Saved entries:
— Begin —

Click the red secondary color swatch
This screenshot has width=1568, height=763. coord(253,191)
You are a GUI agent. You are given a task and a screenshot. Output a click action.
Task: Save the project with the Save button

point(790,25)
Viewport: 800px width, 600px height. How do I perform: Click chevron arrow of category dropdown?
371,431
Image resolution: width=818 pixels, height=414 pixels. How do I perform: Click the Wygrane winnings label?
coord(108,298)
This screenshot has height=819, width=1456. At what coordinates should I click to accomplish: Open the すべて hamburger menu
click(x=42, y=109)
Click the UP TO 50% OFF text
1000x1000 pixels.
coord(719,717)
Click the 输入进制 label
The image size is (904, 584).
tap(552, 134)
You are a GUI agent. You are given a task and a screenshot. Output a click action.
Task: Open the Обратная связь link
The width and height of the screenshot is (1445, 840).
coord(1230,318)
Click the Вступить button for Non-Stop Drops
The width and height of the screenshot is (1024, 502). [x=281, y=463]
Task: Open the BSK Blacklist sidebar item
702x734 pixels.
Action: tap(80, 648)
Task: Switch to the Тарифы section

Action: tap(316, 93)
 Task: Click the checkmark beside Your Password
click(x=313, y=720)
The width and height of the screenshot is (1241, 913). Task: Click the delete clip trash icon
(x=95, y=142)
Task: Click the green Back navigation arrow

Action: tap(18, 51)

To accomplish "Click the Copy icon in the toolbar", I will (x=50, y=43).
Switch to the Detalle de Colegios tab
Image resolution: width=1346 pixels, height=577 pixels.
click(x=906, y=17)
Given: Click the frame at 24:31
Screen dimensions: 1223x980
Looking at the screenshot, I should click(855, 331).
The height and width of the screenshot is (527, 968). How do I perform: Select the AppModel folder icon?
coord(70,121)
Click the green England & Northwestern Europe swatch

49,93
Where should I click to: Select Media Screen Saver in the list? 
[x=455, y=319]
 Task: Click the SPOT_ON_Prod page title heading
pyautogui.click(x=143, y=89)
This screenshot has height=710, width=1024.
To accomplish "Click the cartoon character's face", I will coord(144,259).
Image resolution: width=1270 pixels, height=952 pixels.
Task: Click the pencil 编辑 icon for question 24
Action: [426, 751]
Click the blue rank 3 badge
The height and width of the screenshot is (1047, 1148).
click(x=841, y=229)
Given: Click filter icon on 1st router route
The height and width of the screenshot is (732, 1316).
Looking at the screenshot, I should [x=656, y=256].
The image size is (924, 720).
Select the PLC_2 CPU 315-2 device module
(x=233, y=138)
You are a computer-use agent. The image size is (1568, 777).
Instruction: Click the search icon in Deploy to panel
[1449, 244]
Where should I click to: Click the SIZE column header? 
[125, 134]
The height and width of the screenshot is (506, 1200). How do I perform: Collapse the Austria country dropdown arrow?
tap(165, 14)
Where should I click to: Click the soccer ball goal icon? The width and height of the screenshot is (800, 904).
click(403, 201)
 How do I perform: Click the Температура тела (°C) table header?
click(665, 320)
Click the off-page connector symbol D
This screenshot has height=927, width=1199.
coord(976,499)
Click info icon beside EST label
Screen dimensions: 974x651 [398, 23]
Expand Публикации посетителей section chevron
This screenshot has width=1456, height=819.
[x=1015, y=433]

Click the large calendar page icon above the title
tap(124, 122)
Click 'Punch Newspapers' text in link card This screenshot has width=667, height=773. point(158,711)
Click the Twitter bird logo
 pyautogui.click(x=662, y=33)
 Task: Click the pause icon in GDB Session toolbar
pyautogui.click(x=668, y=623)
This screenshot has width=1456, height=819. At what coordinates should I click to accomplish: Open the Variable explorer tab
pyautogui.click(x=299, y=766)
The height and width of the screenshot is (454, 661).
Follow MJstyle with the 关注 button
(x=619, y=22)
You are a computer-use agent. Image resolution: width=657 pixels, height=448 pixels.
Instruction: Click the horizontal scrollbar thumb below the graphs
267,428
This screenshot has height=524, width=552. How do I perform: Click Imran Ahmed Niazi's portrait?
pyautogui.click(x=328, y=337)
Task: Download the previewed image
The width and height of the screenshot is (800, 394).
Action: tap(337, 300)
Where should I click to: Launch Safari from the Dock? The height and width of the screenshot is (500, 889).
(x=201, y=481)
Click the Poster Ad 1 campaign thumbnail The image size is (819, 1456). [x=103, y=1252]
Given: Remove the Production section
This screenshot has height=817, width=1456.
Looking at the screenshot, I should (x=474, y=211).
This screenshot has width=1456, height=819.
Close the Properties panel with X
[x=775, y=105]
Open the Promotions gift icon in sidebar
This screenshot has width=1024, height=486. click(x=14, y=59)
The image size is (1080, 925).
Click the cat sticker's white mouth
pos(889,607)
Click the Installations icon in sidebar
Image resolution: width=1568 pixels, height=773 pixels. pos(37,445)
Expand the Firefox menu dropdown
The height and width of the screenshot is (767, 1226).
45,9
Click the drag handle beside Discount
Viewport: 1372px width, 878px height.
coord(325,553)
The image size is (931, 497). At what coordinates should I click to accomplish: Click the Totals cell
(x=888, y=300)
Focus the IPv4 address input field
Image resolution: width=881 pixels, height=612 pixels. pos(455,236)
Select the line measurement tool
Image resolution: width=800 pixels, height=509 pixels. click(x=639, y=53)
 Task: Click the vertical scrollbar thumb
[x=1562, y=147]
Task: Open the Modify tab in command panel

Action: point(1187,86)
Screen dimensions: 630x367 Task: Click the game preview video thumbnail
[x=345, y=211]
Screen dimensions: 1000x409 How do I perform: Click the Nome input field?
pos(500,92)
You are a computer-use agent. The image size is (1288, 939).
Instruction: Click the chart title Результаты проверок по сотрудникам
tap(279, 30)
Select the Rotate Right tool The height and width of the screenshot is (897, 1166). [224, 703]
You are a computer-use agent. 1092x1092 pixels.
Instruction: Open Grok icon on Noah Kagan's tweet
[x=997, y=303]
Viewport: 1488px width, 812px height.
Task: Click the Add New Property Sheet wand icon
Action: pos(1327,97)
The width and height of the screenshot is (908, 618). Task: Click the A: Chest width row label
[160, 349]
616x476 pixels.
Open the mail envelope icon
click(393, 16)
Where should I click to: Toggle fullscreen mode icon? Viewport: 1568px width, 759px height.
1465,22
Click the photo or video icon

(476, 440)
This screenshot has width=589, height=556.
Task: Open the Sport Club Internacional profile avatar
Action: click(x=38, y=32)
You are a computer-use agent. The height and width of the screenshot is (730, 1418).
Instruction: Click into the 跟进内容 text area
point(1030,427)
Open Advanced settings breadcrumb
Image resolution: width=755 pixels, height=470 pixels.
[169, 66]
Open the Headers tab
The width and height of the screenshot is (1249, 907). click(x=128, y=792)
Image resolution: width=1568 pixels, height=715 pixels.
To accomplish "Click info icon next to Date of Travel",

— End —

DESCRIPTION OF THE TASK: Reproduce the part of the saved entries above that opens with the first line and closes with the line containing "tap(552, 134)". Copy those lines verbatim, one per line, and nothing more.

PROBLEM SOLUTION:
Click the red secondary color swatch
This screenshot has width=1568, height=763. coord(253,191)
You are a GUI agent. You are given a task and a screenshot. Output a click action.
Task: Save the project with the Save button

point(790,25)
Viewport: 800px width, 600px height. How do I perform: Click chevron arrow of category dropdown?
371,431
Image resolution: width=818 pixels, height=414 pixels. How do I perform: Click the Wygrane winnings label?
coord(108,298)
This screenshot has height=819, width=1456. At what coordinates should I click to accomplish: Open the すべて hamburger menu
click(x=42, y=109)
Click the UP TO 50% OFF text
1000x1000 pixels.
coord(719,717)
Click the 输入进制 label
The image size is (904, 584).
tap(552, 134)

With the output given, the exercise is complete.